*** PROVIDED ENTRIES

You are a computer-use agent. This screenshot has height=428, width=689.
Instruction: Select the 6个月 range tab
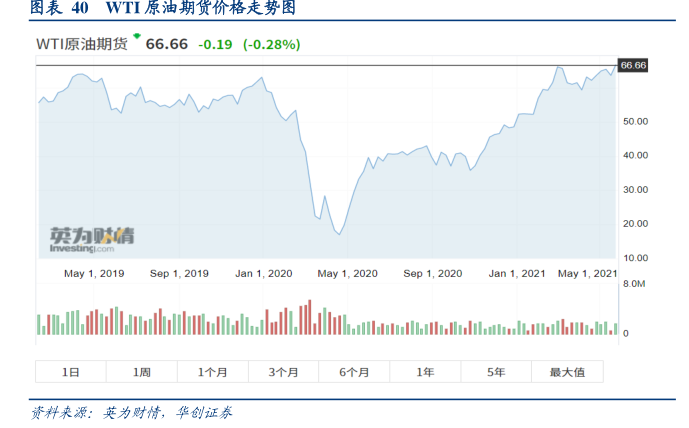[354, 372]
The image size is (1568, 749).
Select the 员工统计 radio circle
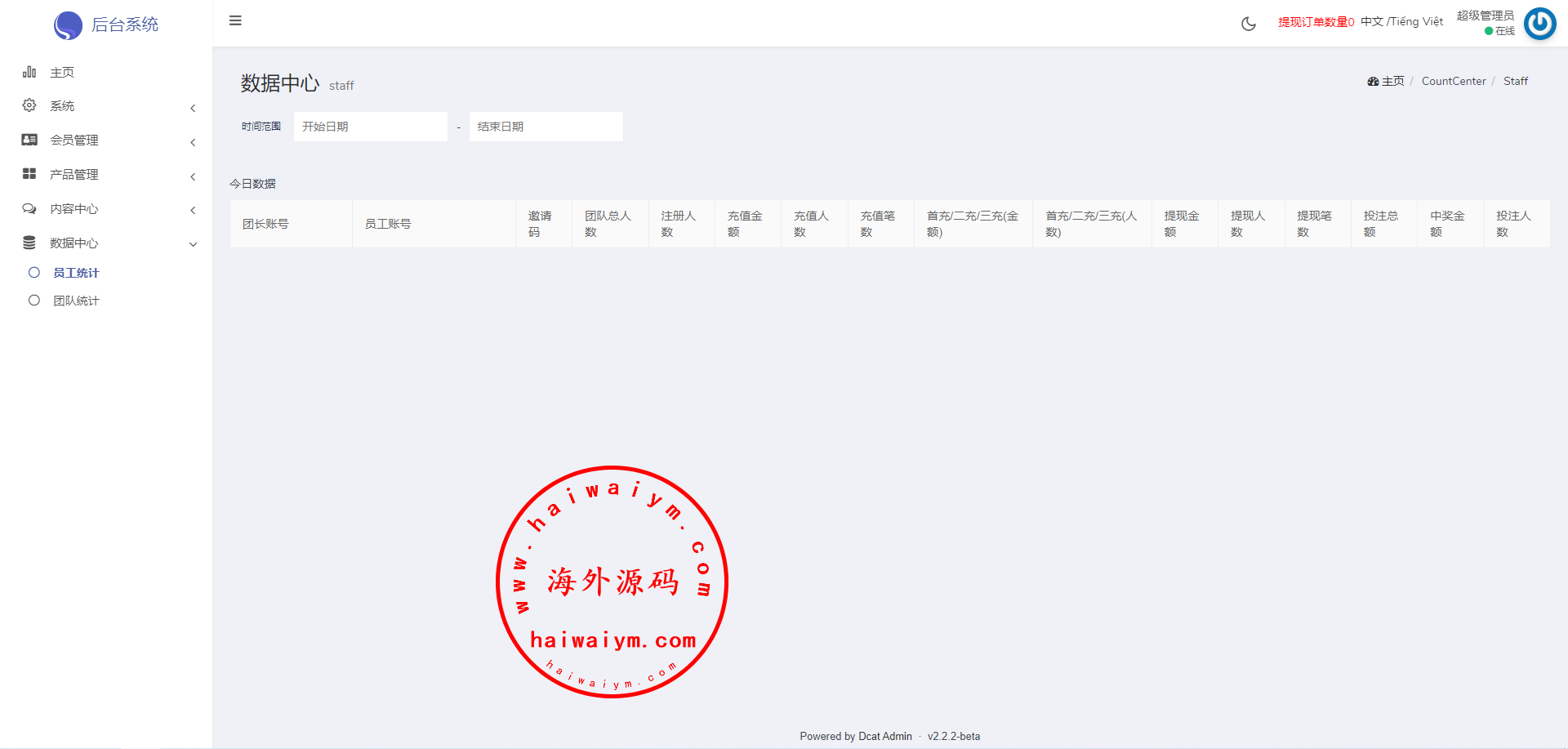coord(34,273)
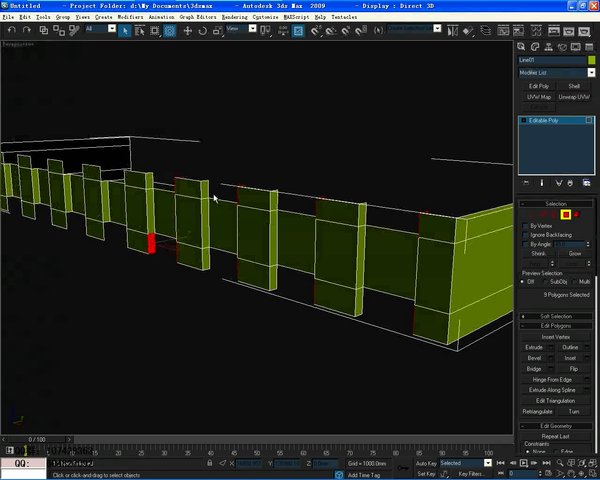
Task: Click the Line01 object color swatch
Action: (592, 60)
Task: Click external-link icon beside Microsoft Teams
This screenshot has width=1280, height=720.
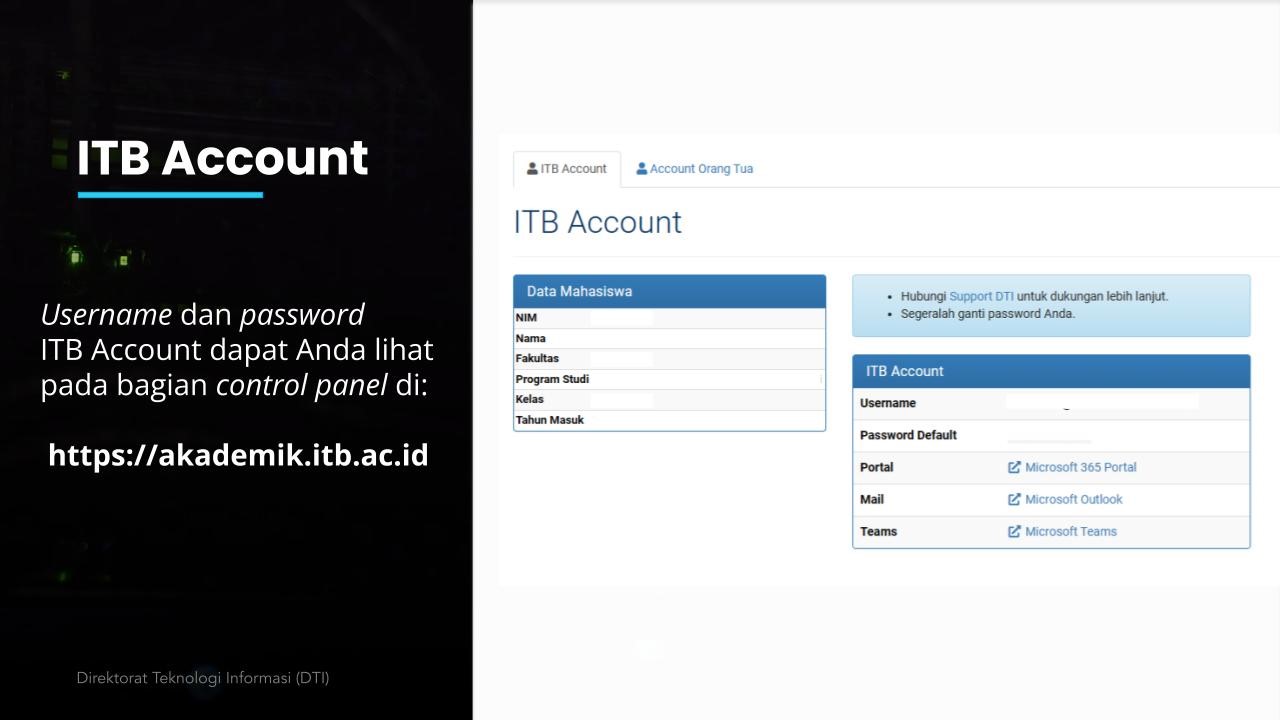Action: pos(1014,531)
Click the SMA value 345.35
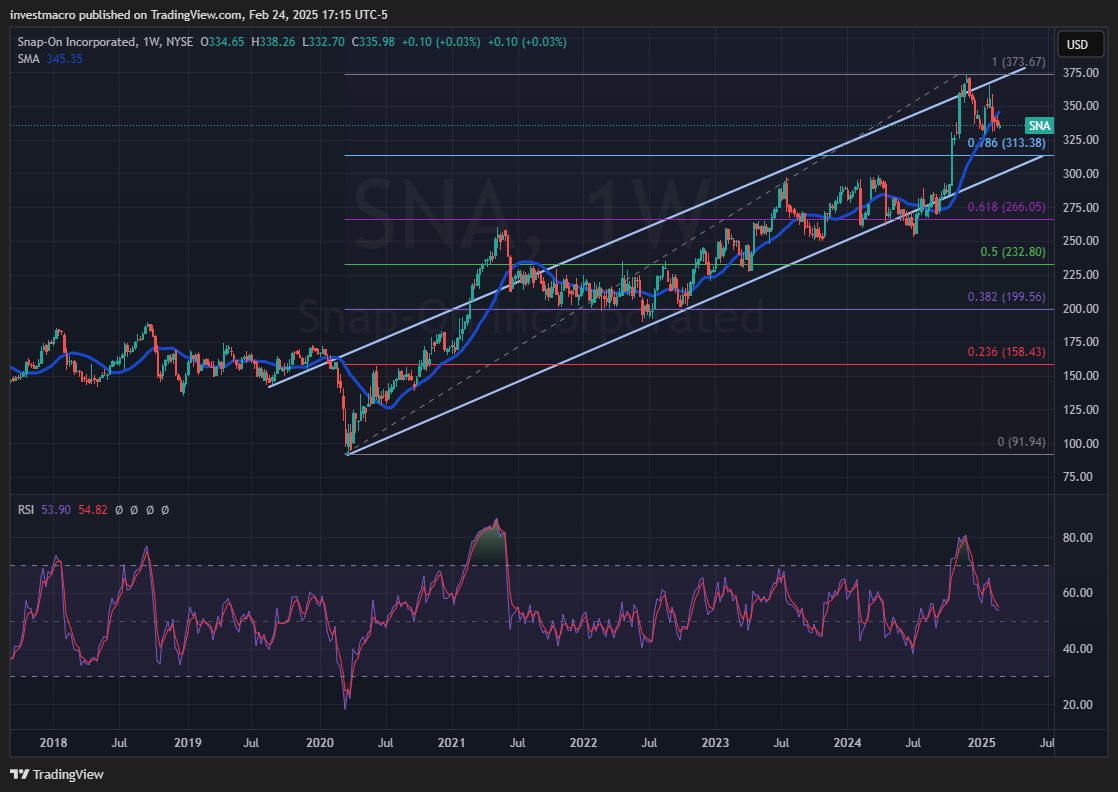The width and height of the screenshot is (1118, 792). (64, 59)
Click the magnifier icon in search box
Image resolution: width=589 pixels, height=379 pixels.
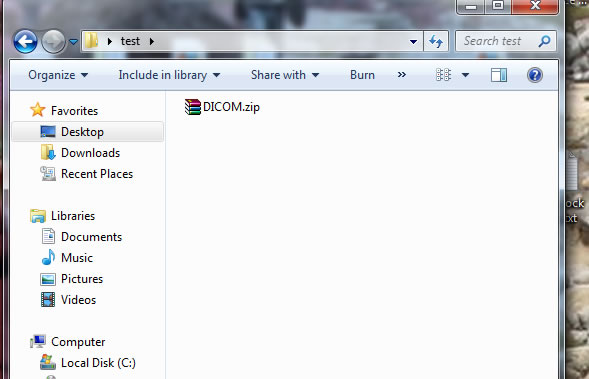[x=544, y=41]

******

__REQUIRED WORK__
The records above should be reproduced exactly, with no pictures included.

__REPLY__
You are a computer-use agent. This screenshot has height=428, width=689.
Instruction: Select the 6个月 range tab
[354, 372]
The image size is (1568, 749).
Select the 员工统计 radio circle
coord(34,273)
Task: Click the Line01 object color swatch
Action: (592, 60)
Task: Click external-link icon beside Microsoft Teams
This screenshot has width=1280, height=720.
Action: pos(1014,531)
Click the SMA value 345.35
The width and height of the screenshot is (1118, 792). (64, 59)
Click the magnifier icon in search box
Image resolution: width=589 pixels, height=379 pixels.
[x=544, y=41]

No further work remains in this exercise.